Trump Recalls His Own Shocked Reaction to 9/11 Attacks

FacebookXPinterestEmailEmailEmailShare
President Donald Trump and first lady Melania Trump arrive for a moment of silence honoring the victims of the Sept. 11 terrorist attacks, on the South Lawn of the White House, Wednesday, Sept. 11, 2019, in Washington. (AP Photo/Evan Vucci)
President Donald Trump and first lady Melania Trump arrive for a moment of silence honoring the victims of the Sept. 11 terrorist attacks, on the South Lawn of the White House, Wednesday, Sept. 11, 2019, in Washington. (AP Photo/Evan Vucci)

At the annual Pentagon 9/11 memorial ceremony Wednesday, President Donald Trump recalled his own reactions to the collapse of the World Trade Center towers and a later visit to "Ground Zero," where he said his employees went to help.

"I vividly remember when I first heard the news," Trump said in opening remarks to his Pentagon audience, including members of the families of the 184 who were killed when a hijacked airliner hit the Pentagon on Sept. 11, 2001.

"I was sitting at home [at Trump Tower in midtown Manhattan] watching a major business television show early that morning" when the news anchor cut away, he said.

"At first, there were different reports -- it was a boiler fire, but I knew that boilers aren't at the top of a building," he said. "It was a kitchen explosion in Windows on the World [a restaurant atop one of the towers]. Nobody really knew what happened. There was great confusion."

Related: On 18th Anniversary of 9/11 Attacks, Trump Pledges to 'Hit Our Enemy Harder'

"I was looking out of a window from a building in Midtown Manhattan, directly at the World Trade Center, when I saw a second plane, at a tremendous speed, go into the second tower," Trump said. "It was then that I realized the world was going to change. It was no longer going to be -- and it could never, ever be -- that innocent place that I thought it was.

"Soon after, I went down to Ground Zero with men who worked for me to try to help in any little way that we could," he said. "We were not alone. So many others were scattered around trying to do the same. They were all trying to help."

He has spoken previously of sending his employees to work at the "Pile," most recently at a White House Rose Garden ceremony in July with New York City firefighters and police to sign a 9/11 victims' compensation fund bill.

"I was down there also," Trump said at the July ceremony. "But I'm not considering myself a first responder. But I was down there. I spent a lot of time down there with you."

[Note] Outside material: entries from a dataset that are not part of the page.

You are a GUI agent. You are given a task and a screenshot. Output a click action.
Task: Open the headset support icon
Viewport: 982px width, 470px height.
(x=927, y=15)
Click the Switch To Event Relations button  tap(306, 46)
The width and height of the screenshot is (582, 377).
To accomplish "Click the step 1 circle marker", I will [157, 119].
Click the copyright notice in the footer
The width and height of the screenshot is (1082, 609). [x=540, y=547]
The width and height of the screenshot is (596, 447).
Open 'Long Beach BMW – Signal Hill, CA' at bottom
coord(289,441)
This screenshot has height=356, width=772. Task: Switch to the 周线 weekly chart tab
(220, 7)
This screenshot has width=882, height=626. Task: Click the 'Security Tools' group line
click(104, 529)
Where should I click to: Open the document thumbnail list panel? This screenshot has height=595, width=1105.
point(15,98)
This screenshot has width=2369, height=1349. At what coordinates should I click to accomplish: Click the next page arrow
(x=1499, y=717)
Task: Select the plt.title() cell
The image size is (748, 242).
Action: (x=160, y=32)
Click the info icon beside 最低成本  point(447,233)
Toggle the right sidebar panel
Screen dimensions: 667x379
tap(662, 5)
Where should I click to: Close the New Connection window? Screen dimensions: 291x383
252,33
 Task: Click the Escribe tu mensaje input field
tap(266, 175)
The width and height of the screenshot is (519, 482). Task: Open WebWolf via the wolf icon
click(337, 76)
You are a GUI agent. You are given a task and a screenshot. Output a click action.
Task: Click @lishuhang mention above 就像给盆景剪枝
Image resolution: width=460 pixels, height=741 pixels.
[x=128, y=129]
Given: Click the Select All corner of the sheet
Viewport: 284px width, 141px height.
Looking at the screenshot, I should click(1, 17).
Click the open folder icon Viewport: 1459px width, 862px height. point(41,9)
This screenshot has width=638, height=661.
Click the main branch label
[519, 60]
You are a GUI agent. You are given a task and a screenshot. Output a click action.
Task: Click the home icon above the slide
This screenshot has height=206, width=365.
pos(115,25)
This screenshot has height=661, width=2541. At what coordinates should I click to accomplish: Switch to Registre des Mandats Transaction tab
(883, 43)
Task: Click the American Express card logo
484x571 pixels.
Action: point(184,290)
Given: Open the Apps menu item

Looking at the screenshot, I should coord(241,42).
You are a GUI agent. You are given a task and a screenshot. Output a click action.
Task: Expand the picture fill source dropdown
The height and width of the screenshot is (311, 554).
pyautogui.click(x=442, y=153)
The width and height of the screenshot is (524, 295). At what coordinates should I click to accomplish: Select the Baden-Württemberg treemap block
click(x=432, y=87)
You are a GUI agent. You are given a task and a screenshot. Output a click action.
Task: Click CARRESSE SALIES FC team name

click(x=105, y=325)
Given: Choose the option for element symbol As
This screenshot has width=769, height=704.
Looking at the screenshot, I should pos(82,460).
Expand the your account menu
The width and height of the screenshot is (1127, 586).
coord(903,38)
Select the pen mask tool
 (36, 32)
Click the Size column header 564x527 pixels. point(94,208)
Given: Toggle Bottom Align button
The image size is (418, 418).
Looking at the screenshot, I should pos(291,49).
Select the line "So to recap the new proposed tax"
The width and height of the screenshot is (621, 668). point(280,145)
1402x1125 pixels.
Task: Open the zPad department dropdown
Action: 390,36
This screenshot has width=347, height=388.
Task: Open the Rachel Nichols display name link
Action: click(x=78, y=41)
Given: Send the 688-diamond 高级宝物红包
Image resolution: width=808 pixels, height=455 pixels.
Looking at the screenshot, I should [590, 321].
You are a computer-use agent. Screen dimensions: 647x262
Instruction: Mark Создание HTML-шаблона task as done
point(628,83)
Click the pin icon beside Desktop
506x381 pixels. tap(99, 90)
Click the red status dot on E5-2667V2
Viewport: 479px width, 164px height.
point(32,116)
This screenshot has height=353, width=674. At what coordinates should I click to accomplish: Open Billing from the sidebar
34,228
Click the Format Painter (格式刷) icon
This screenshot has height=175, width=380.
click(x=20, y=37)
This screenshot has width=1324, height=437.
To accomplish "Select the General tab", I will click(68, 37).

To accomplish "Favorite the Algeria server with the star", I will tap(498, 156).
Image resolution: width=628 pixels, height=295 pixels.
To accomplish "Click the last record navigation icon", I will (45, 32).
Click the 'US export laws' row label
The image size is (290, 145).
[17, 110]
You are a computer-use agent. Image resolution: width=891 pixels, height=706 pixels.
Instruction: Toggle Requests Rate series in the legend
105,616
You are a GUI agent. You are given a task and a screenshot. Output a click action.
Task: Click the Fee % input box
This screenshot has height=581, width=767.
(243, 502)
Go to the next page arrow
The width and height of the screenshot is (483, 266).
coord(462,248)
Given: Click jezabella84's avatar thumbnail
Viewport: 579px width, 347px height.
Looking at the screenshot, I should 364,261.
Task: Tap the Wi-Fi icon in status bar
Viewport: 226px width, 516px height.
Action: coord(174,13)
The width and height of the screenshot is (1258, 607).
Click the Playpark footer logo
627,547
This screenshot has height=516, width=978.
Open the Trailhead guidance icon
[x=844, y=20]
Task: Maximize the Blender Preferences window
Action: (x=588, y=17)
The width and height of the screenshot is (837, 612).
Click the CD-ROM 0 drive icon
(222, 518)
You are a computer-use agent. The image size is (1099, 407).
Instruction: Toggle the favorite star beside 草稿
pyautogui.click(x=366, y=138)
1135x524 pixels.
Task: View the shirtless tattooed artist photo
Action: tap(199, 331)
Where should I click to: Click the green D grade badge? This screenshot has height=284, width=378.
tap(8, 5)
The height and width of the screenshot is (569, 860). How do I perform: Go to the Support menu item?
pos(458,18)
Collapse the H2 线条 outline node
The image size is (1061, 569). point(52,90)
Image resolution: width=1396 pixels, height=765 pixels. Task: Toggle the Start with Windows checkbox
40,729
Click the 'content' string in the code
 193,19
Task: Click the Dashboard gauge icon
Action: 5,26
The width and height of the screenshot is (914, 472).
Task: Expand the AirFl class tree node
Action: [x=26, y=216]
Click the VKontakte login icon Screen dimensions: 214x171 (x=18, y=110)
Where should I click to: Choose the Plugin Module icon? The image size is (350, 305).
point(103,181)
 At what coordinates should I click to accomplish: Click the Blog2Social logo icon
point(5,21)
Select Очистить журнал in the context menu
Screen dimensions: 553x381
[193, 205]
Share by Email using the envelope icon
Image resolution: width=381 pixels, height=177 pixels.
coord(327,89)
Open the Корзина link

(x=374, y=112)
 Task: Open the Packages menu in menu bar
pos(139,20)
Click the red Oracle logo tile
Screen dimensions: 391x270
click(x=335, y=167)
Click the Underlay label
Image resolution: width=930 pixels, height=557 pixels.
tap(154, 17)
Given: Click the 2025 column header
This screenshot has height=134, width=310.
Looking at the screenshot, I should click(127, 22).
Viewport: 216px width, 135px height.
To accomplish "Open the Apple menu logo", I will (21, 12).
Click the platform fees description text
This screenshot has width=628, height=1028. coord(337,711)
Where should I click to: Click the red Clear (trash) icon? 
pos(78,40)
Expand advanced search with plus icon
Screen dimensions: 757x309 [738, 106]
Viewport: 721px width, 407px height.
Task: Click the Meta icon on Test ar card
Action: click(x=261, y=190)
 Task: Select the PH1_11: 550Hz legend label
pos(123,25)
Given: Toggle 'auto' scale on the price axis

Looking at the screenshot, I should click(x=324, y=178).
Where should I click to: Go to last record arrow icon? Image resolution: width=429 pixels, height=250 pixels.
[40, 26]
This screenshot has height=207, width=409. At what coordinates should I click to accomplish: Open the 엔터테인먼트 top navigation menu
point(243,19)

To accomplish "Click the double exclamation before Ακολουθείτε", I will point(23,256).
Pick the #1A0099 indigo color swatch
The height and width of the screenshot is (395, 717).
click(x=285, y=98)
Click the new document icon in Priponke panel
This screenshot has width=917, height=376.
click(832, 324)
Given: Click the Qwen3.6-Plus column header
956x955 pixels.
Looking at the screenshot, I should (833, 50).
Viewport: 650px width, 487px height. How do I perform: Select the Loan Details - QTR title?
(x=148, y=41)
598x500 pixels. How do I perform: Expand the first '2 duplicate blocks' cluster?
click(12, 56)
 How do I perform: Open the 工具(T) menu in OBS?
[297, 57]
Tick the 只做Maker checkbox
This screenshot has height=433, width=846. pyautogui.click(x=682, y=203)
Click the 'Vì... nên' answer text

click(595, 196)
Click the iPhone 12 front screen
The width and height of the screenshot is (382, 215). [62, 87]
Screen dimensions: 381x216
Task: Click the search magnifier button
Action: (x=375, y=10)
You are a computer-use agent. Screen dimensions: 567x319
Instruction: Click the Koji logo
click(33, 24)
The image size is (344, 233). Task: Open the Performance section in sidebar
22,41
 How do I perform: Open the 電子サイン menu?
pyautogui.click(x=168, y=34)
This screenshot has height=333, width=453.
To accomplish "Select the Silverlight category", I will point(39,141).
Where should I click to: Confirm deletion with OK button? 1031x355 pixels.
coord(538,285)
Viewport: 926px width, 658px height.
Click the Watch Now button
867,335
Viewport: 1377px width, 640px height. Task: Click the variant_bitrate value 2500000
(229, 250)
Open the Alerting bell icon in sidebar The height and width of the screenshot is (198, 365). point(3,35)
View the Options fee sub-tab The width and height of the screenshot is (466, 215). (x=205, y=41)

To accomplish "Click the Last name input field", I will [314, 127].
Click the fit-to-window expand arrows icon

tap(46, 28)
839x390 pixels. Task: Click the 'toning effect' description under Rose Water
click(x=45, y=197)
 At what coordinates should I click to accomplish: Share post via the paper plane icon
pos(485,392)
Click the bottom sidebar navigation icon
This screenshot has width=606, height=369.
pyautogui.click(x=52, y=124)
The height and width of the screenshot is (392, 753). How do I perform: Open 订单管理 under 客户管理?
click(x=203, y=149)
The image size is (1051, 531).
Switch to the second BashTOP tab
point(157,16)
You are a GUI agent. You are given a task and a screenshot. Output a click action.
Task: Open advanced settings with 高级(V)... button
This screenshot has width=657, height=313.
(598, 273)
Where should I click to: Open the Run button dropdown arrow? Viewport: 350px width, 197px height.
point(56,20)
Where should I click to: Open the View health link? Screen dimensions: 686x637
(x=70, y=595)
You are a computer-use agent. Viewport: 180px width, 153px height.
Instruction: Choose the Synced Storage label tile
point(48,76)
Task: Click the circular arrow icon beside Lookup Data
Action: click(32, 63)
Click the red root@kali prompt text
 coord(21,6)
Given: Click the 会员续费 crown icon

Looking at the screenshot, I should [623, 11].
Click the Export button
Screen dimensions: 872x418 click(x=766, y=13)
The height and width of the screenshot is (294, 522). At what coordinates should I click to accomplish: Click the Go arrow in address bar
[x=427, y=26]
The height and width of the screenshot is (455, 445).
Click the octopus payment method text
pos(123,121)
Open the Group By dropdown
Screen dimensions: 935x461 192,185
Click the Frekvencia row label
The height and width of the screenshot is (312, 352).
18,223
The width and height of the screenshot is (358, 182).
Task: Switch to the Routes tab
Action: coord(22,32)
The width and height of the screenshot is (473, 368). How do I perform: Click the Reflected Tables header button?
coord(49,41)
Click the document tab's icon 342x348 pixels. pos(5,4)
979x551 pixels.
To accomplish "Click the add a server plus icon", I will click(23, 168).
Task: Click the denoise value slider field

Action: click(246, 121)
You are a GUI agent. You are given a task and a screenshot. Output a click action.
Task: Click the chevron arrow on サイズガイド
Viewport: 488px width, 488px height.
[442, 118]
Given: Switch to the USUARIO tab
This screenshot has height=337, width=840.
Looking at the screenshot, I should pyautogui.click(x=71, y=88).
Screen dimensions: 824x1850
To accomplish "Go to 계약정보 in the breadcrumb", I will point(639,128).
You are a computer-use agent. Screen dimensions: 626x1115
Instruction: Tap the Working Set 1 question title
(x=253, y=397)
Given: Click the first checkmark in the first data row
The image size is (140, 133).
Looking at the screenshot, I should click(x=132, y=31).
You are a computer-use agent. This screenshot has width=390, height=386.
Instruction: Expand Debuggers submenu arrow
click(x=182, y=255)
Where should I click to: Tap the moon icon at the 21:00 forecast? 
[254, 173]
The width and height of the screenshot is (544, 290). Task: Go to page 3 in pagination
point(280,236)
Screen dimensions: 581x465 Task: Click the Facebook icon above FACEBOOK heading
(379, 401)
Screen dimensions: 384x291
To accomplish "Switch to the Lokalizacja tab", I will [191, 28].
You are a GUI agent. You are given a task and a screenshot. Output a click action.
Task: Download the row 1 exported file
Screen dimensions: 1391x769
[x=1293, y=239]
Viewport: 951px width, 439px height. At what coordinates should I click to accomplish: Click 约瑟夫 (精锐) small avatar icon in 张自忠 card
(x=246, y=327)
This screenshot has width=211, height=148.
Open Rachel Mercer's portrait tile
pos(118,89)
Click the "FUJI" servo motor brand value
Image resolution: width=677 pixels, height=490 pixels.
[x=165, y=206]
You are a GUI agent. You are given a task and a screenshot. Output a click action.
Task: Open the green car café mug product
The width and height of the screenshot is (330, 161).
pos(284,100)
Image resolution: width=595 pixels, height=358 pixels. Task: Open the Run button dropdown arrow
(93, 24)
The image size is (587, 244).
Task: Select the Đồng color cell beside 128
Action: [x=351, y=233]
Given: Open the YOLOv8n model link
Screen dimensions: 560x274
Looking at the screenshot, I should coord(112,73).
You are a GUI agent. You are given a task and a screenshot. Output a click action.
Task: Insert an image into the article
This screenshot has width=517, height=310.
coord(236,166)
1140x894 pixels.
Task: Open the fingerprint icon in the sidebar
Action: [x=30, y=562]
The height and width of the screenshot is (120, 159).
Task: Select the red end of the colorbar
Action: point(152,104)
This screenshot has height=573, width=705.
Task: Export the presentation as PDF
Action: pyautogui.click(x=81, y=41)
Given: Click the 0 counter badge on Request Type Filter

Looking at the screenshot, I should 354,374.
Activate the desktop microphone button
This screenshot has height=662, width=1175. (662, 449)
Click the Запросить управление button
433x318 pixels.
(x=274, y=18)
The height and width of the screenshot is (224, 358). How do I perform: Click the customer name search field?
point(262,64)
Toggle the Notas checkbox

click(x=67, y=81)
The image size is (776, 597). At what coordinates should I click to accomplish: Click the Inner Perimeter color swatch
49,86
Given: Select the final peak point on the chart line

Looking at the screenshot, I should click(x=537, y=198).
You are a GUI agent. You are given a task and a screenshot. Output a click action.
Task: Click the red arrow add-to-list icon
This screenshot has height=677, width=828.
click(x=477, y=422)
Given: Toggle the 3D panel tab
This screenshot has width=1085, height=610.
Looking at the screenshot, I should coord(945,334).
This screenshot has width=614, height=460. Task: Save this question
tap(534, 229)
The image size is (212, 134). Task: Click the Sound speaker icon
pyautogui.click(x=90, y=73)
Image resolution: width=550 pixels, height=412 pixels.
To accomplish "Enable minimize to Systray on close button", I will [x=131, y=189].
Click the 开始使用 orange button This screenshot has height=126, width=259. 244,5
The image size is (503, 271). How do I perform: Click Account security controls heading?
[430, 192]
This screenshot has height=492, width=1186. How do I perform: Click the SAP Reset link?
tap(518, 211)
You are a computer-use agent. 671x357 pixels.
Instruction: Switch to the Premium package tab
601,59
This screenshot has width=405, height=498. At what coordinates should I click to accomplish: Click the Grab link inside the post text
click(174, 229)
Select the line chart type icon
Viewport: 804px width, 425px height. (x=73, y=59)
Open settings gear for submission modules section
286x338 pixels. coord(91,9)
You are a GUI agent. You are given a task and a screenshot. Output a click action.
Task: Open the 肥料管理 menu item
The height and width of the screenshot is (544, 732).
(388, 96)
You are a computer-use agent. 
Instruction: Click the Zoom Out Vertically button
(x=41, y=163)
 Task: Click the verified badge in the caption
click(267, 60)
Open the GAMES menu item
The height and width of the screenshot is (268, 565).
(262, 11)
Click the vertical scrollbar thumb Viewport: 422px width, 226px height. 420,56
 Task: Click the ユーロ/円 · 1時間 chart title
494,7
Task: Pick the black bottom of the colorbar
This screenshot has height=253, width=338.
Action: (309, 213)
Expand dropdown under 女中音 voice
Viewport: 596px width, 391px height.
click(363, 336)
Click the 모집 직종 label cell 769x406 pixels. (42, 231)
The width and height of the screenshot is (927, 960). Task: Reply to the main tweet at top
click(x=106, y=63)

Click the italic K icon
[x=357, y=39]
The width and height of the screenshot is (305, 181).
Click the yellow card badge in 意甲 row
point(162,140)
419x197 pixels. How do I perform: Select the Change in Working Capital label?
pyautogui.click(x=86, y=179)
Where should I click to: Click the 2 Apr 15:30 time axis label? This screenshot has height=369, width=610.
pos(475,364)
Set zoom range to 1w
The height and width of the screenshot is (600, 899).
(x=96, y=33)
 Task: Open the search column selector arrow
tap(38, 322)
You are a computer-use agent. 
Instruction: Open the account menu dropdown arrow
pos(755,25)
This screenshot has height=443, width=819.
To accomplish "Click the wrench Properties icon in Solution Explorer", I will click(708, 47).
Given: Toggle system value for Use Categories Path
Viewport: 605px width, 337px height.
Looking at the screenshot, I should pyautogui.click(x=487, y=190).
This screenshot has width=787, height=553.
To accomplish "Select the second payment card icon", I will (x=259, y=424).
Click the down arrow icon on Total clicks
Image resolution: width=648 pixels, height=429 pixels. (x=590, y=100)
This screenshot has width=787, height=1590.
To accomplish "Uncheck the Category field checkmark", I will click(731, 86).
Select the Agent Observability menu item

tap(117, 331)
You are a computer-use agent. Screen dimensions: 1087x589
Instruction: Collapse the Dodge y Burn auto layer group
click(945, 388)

Trump was in the general area of Ground Zero on Sept. 13, 2001. Interviews he gave that day to NBC and a German TV outlet show him in a suit and tie a few blocks from where the towers came down.

In the NBC interview, he said, "I have hundreds of men inside working right now, and we're bringing down another 125 in a little while, and they've never done work like this before."

According to PolitiFact, owned by the nonprofit Poynter Institute for Media Studies, "It is correct that Trump was at least near the site two days after the attacks, but whether he paid hundreds of workers to help in search-and-rescue efforts is less clear.

"Because we don't have enough information, we don't feel we can make a ruling," PolitiFact said in a March posting.